- _Data shown_
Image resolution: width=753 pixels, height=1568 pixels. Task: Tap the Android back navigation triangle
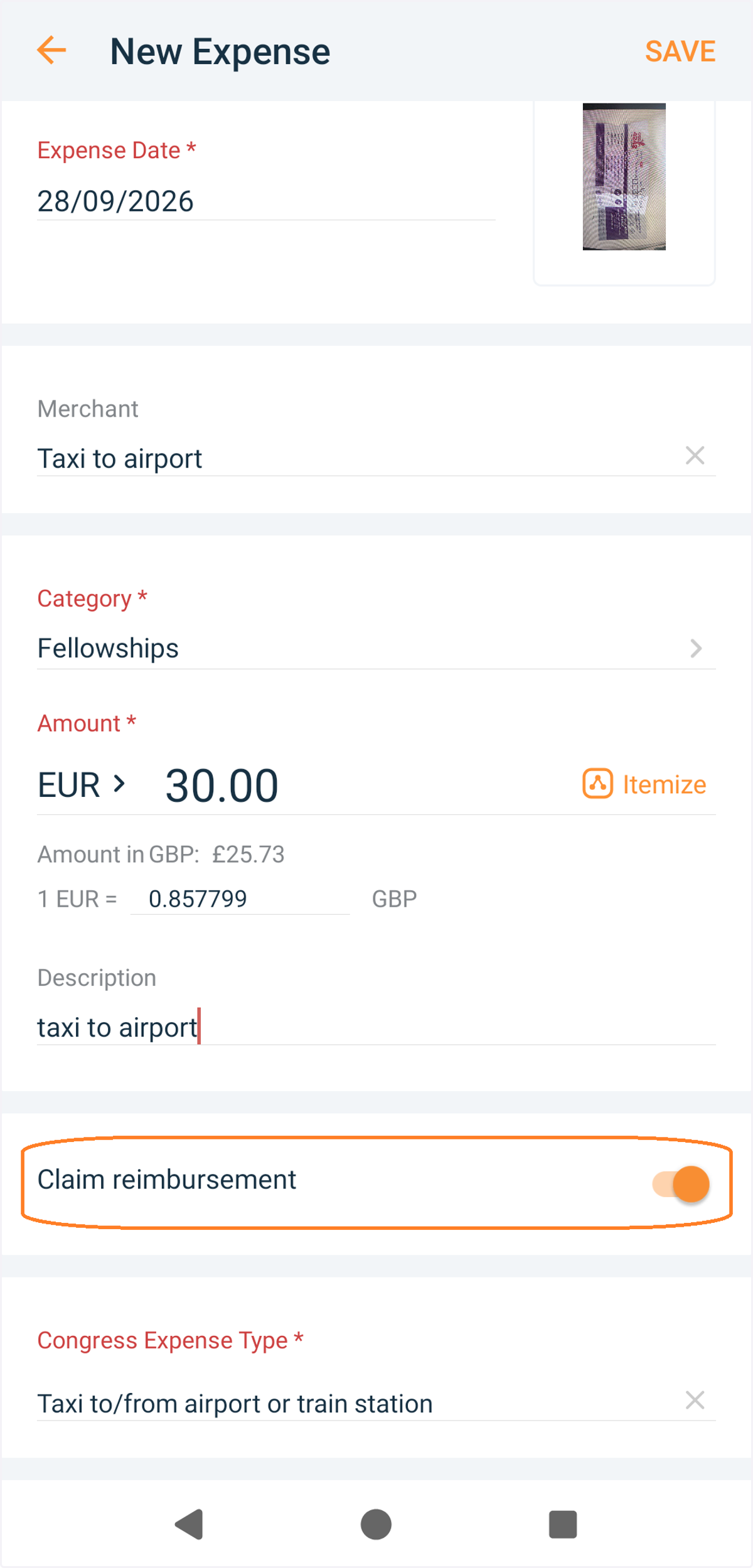(189, 1524)
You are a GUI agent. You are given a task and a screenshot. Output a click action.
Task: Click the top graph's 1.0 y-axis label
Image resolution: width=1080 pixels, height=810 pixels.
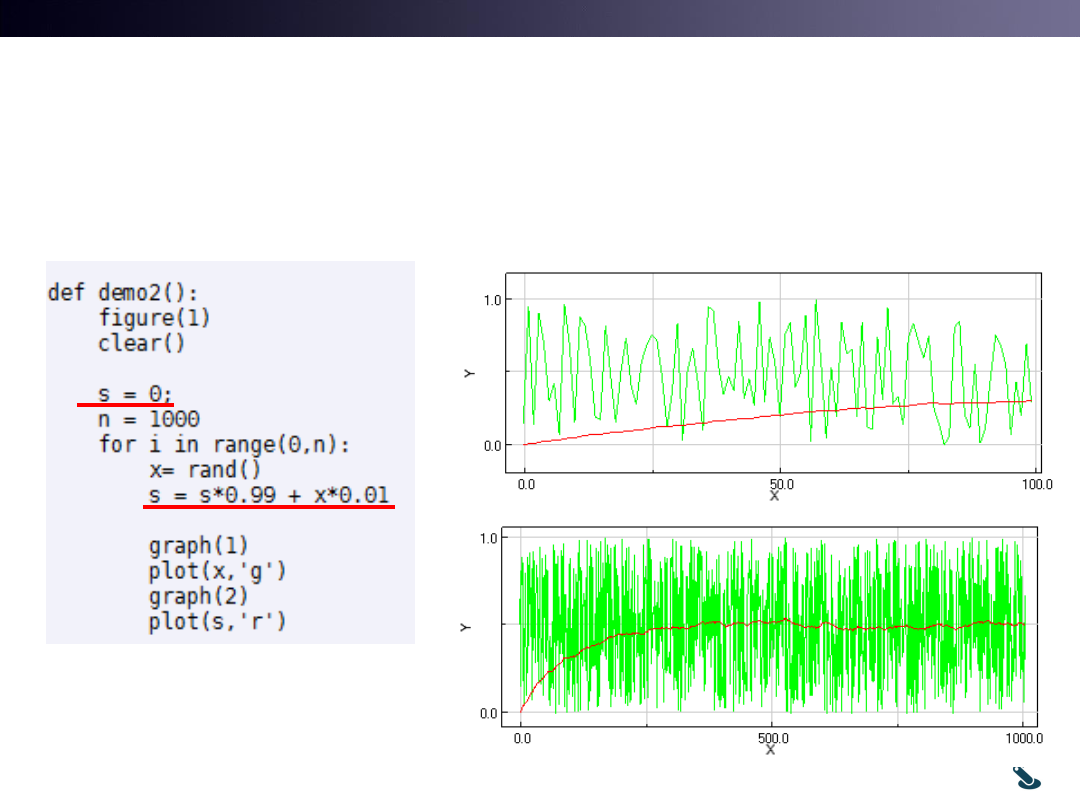[x=492, y=300]
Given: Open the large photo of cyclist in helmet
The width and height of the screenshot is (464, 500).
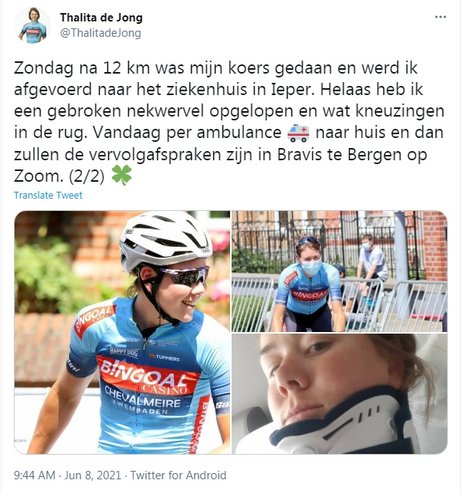Looking at the screenshot, I should click(x=122, y=332).
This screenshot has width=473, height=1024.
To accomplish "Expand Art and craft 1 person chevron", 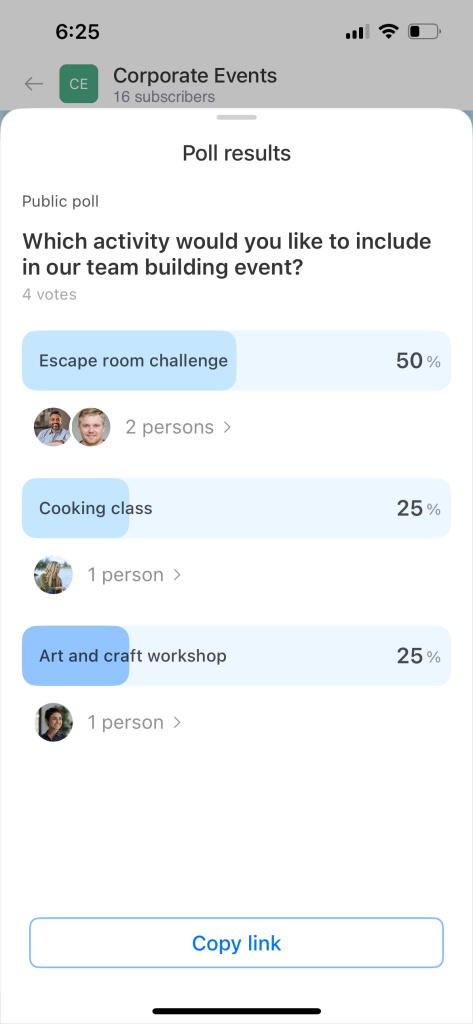I will tap(176, 722).
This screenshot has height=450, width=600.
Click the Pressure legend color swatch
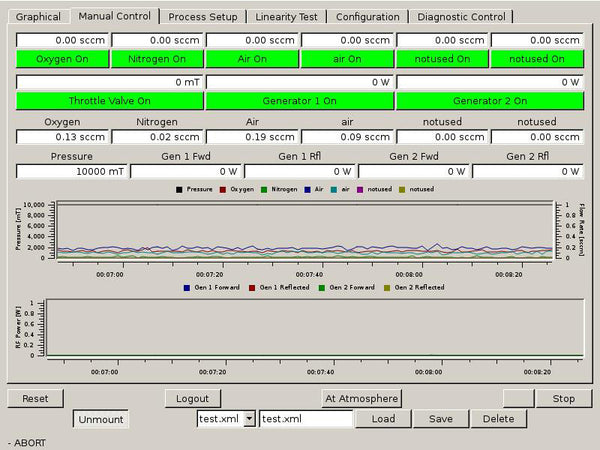pyautogui.click(x=179, y=189)
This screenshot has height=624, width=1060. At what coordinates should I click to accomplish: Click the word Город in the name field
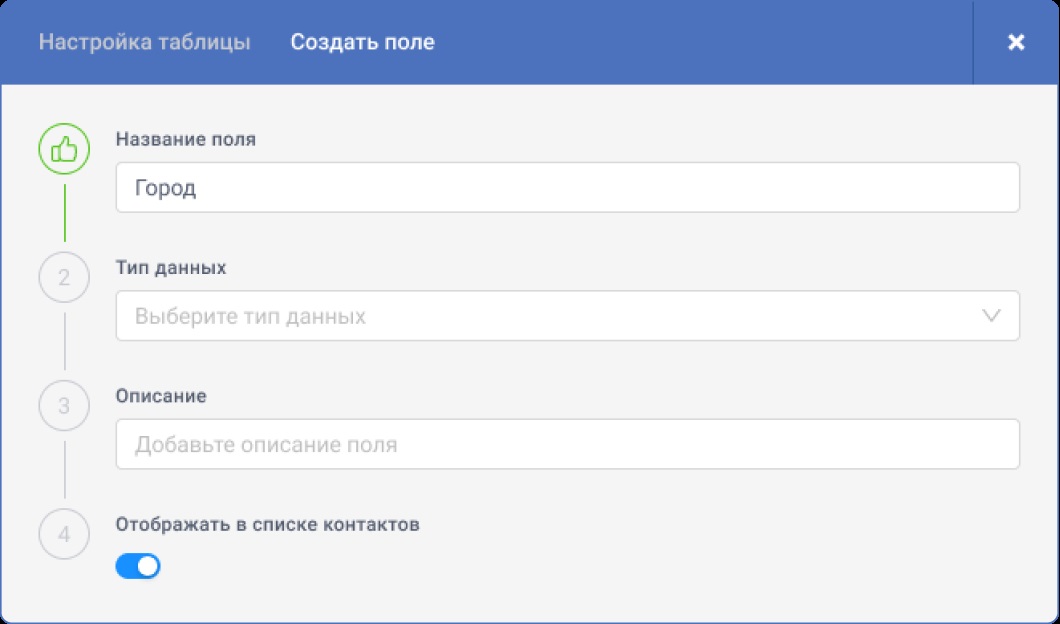pos(165,188)
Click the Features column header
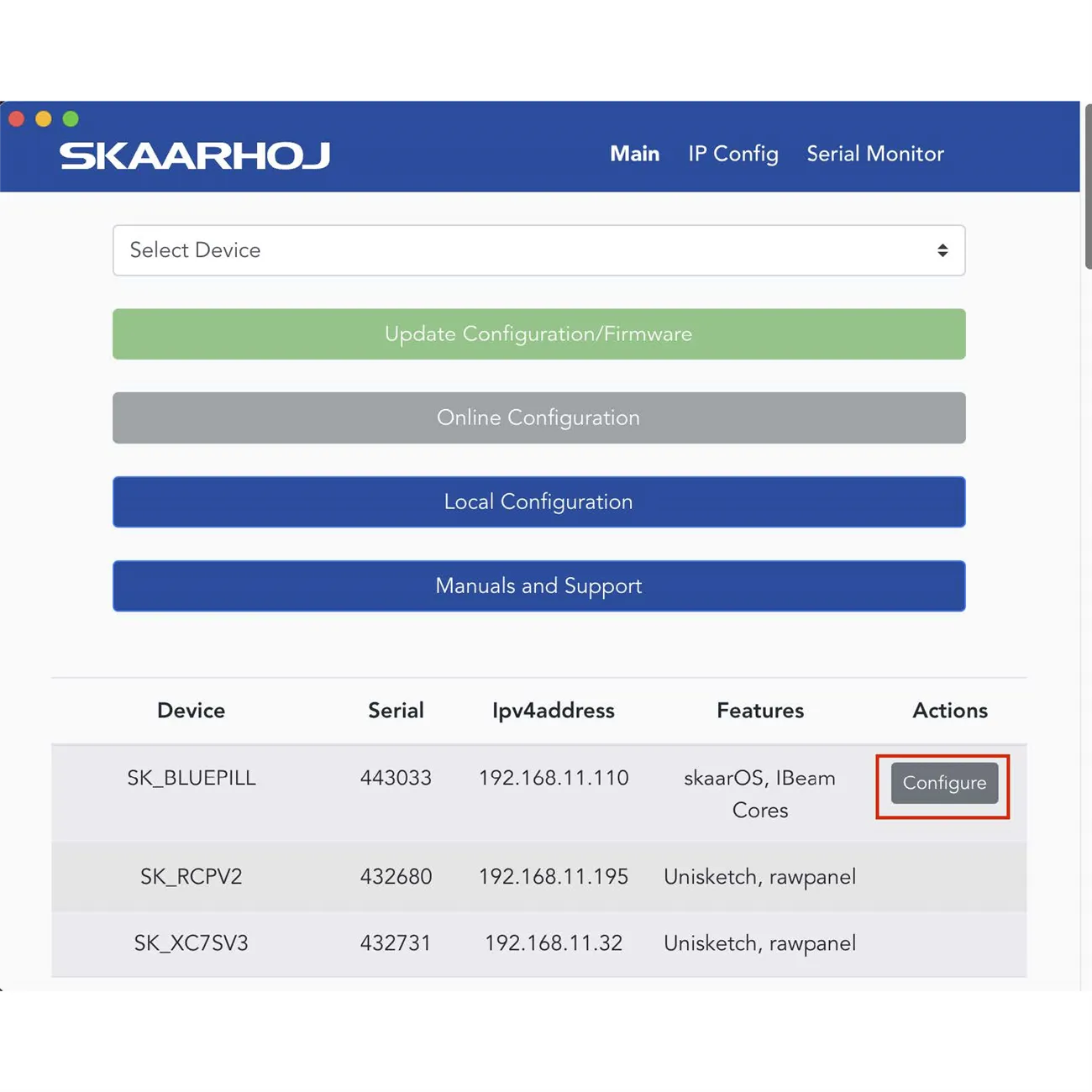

- _Task prompt_
From the line that includes "This screenshot has height=624, width=1060." on down to the last line of the entries above, set down each line exactly, leaving out the pictures.

- _Task output_
This screenshot has height=624, width=1060. At what coordinates should I click to accomplish: Click the word Город in the name field
pos(165,188)
Click the Features column header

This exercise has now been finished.